The key word in the understanding of how Calvin (or anything else utilized in this fashion, really) helps is "seems". As I just said, I don't know if it does help or not. But it "seems" to. Sometimes, things can "seem" to be good, but it turns out that maybe they weren't so good after all. And other times, things can "seem" to be bad, but it turns out that they're not as bad as you thought they were. The thing about "seeming" is that it might not be what you think, which gives a possibility that the situation can change. Whichever is the case, Calvin "seems" to help out.

It's hard to say in which situation the Calvin Comfort theory is the most effective. Most likely, it's when things seem to be good and then they head south that you'd want to induce a little Calvin. I mean, when things seem like they're just a disaster, they usually turn out to be not as bad as they were perceived. (Well, not at first. At first, a disaster is a disaster. But in taking time for a second or a third look, you might see that it wasn't as bad as you'd thought.) Now, when things are good and then turn not so good, it's harder than things that just suck from the beginning.

When it goes from good to not so good for reasons that seem to indicate it can't be better until it's worse, well, that's even harder. That's when you're going to need something other than continually, questioning or wondering WTF? That's when you need to stop trying to figure out why and just try to figure out how. How to deal. How to cope. How to help.

And while Calvin can't fix it either (because it might not be something that's fixable or sometehing that really even needs fixing), he can help you find perspective through words that are oddly inspiring, considering that they come from a comic strip kid who talks to a stuffed tiger that talks back.

Calvin's one sentence statement to Hobbes below sums up exactly how things feel when they seem to be not so great; things feel as if nothing that we have going for us is making a difference at that particular time; not even our lucky rocketship underpants. But Hobbes knows that not everything out there is able to be impacted by us. And he knows that sometimes it's not going to matter what we do because it's not a matter of doing, it's a matter of waiting. And that makes sense.

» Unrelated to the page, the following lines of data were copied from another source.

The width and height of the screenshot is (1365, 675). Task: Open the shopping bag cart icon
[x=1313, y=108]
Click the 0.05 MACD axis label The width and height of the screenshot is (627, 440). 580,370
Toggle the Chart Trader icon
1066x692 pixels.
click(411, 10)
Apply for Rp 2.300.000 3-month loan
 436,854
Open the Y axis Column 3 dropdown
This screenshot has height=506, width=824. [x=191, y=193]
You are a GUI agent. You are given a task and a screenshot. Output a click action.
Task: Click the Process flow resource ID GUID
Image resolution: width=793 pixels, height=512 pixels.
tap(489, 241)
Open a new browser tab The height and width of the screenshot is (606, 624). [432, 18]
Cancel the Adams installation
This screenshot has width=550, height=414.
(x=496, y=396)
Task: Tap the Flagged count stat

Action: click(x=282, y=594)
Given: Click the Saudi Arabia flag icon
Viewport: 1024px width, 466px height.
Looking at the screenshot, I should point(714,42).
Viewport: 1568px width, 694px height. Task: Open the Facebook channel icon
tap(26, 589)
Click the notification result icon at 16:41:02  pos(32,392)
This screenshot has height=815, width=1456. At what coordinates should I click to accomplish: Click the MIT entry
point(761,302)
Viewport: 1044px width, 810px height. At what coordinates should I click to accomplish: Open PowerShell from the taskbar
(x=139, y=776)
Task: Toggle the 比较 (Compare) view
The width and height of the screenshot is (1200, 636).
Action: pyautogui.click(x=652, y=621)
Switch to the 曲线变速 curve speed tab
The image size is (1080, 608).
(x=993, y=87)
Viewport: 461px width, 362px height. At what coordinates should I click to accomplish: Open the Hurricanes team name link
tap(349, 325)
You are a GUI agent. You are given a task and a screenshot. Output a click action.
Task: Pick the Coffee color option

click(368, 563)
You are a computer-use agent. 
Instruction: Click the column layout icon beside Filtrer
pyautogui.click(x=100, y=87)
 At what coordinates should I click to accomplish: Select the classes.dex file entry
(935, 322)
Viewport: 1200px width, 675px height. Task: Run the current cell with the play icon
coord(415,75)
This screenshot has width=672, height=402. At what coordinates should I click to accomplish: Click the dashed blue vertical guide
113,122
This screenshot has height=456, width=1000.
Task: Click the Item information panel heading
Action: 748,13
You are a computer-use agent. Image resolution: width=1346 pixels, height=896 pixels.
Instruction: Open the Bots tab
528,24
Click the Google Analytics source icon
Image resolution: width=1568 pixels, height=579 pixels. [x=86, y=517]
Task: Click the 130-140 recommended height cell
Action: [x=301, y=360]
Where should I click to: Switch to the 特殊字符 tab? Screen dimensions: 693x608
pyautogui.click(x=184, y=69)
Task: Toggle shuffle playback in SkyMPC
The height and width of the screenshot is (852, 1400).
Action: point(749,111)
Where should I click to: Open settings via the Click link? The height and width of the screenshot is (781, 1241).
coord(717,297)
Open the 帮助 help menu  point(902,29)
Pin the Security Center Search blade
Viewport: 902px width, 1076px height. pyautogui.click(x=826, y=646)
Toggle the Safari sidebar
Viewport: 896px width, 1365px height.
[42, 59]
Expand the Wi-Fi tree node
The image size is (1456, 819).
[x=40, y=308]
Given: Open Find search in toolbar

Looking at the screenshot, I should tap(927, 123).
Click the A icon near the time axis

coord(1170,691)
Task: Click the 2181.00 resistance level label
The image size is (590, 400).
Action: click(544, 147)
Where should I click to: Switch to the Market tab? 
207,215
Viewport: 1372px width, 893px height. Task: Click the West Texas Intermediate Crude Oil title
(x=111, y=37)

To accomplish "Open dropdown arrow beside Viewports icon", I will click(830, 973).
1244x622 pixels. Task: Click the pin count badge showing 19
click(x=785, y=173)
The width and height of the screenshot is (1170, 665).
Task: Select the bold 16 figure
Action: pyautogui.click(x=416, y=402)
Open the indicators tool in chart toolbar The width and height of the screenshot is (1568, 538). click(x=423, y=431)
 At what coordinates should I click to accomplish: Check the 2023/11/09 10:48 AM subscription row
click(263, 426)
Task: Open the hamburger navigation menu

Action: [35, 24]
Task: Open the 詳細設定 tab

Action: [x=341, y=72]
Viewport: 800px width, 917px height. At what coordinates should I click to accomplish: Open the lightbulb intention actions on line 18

It seems to help, even if just a little bit, because if Hobbes can see that Calvin wishes that things were different, that's enough for us to hope that someone else will notice that we wished that things were different too. And just like how Hobbes is there for Calvin, and Calvin is there for us, it makes us want to let someone else know that we're there for them. Whether it's just taking time to listen or making sure that they know we're their friend or that we just wish we could help things to get better, there's that hope that it's known that we want it to be different too, and we'll stand by 'em while they figure things out. With or without our underpants.